▶ Given data
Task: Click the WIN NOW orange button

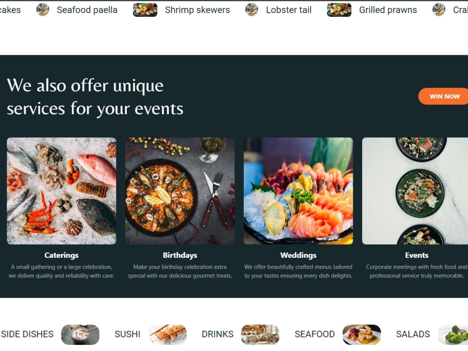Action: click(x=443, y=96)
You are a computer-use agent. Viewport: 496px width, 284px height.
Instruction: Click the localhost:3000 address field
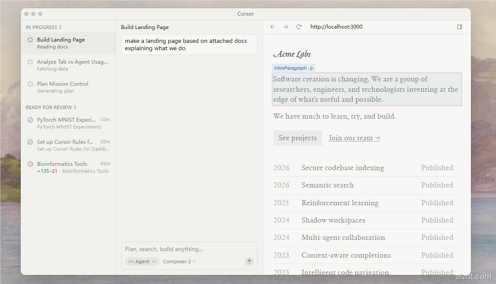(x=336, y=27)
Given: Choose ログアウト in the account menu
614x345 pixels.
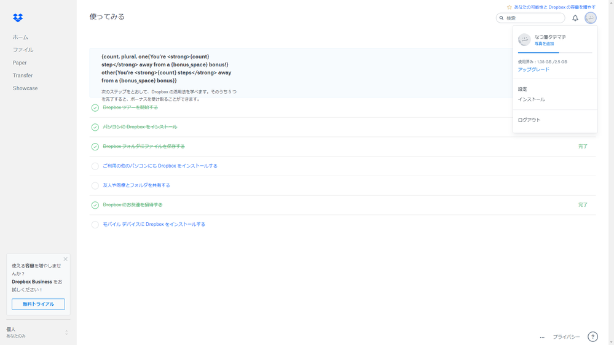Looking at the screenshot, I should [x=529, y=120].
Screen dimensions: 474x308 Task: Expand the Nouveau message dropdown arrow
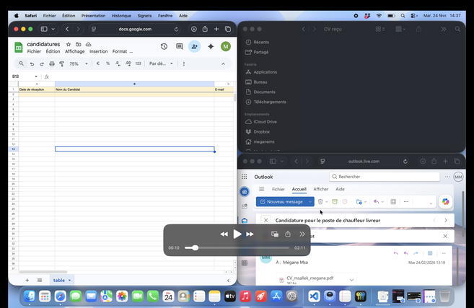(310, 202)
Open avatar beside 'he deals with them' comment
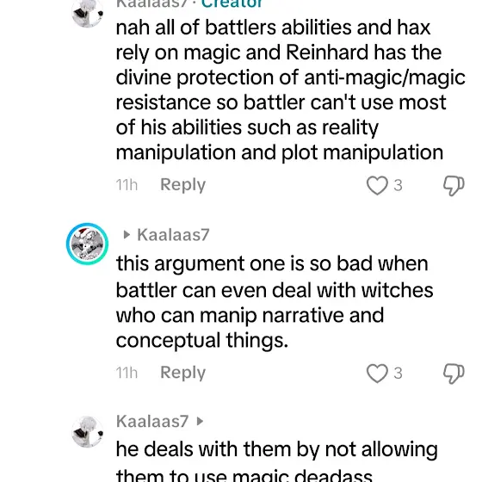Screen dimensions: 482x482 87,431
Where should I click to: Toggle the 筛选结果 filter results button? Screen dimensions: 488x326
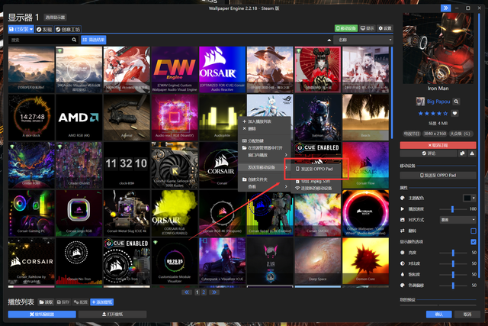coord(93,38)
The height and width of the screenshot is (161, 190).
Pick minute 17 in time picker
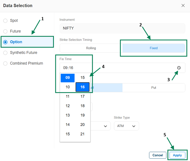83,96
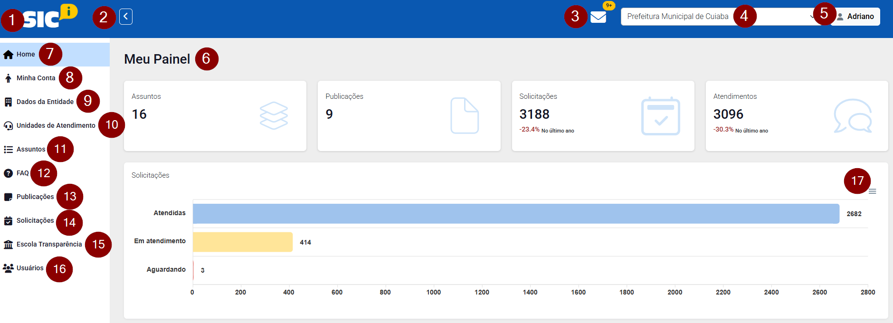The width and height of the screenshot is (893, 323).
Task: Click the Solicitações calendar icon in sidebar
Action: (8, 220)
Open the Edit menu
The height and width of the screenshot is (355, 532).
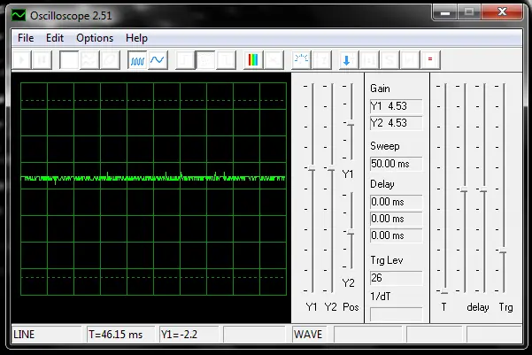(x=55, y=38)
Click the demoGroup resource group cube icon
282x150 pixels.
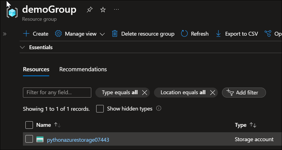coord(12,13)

...

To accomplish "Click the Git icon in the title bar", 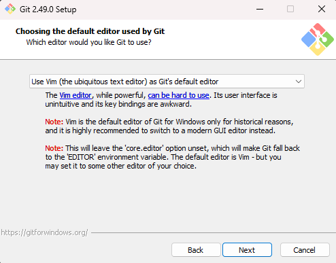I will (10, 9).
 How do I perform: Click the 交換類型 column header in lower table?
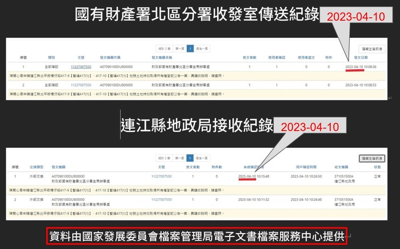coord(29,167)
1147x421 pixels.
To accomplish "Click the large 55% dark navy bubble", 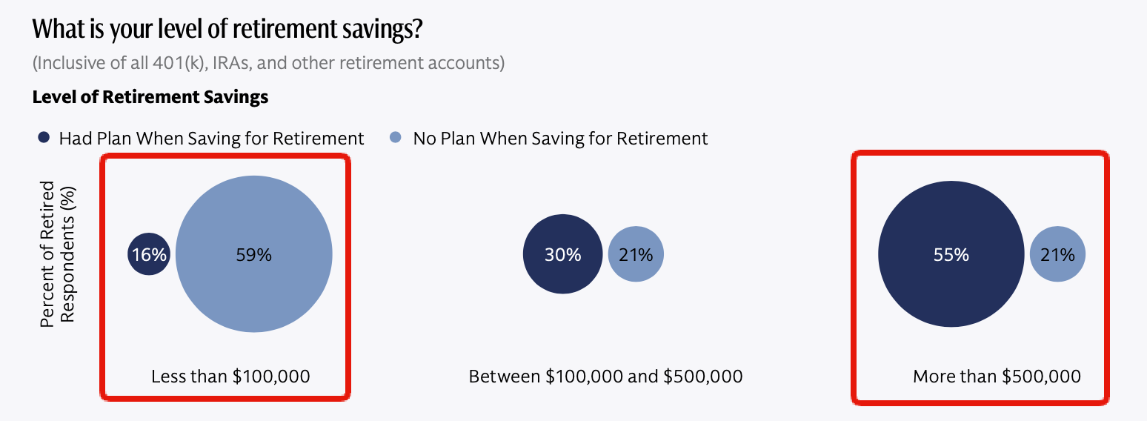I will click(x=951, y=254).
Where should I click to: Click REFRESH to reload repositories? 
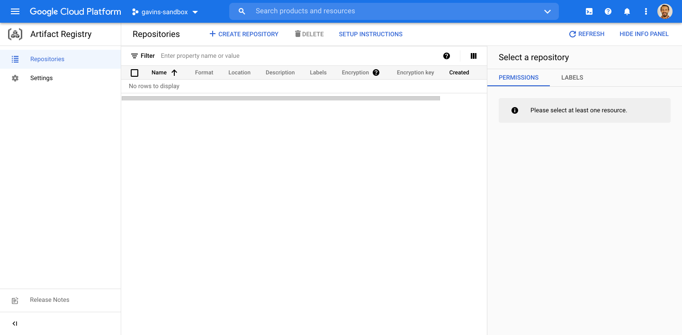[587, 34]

▶ The task
Give every line of the material that includes the string "menu".

▶ Solved problem
Given: Choose ログアウト in the account menu
Open the Edit menu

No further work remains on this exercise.